Copy out all the records exactly.
(Records shown Opens)
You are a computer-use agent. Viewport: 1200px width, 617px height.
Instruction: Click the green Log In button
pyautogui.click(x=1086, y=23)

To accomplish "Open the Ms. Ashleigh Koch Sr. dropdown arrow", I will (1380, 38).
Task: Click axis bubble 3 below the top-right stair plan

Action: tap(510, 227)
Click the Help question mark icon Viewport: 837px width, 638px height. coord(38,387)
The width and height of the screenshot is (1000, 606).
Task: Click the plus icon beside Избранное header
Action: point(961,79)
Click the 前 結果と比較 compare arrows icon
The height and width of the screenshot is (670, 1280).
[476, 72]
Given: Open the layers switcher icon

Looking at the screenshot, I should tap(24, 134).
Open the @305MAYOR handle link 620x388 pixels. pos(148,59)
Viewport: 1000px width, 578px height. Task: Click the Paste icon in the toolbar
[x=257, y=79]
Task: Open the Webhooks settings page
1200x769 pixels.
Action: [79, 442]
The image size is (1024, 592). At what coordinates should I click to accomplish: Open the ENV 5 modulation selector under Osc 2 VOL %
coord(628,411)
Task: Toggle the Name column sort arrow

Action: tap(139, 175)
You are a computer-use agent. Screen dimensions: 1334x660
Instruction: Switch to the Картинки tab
(Records shown Closes)
Exercise result
You are a computer-use agent. Viewport: 1200px width, 617px height.
Instruction: Click the green Log In button
pyautogui.click(x=1086, y=23)

To accomplish "Open the Ms. Ashleigh Koch Sr. dropdown arrow", I will (1380, 38).
Task: Click axis bubble 3 below the top-right stair plan

Action: tap(510, 227)
Click the Help question mark icon Viewport: 837px width, 638px height. coord(38,387)
The width and height of the screenshot is (1000, 606).
Task: Click the plus icon beside Избранное header
Action: point(961,79)
Click the 前 結果と比較 compare arrows icon
The height and width of the screenshot is (670, 1280).
[476, 72]
Given: Open the layers switcher icon

Looking at the screenshot, I should tap(24, 134).
Open the @305MAYOR handle link 620x388 pixels. pos(148,59)
Viewport: 1000px width, 578px height. Task: Click the Paste icon in the toolbar
[x=257, y=79]
Task: Open the Webhooks settings page
1200x769 pixels.
Action: [79, 442]
The image size is (1024, 592). At what coordinates should I click to accomplish: Open the ENV 5 modulation selector under Osc 2 VOL %
coord(628,411)
Task: Toggle the Name column sort arrow

Action: tap(139, 175)
You are a computer-use agent. Screen dimensions: 1334x660
Instruction: Switch to the Картинки tab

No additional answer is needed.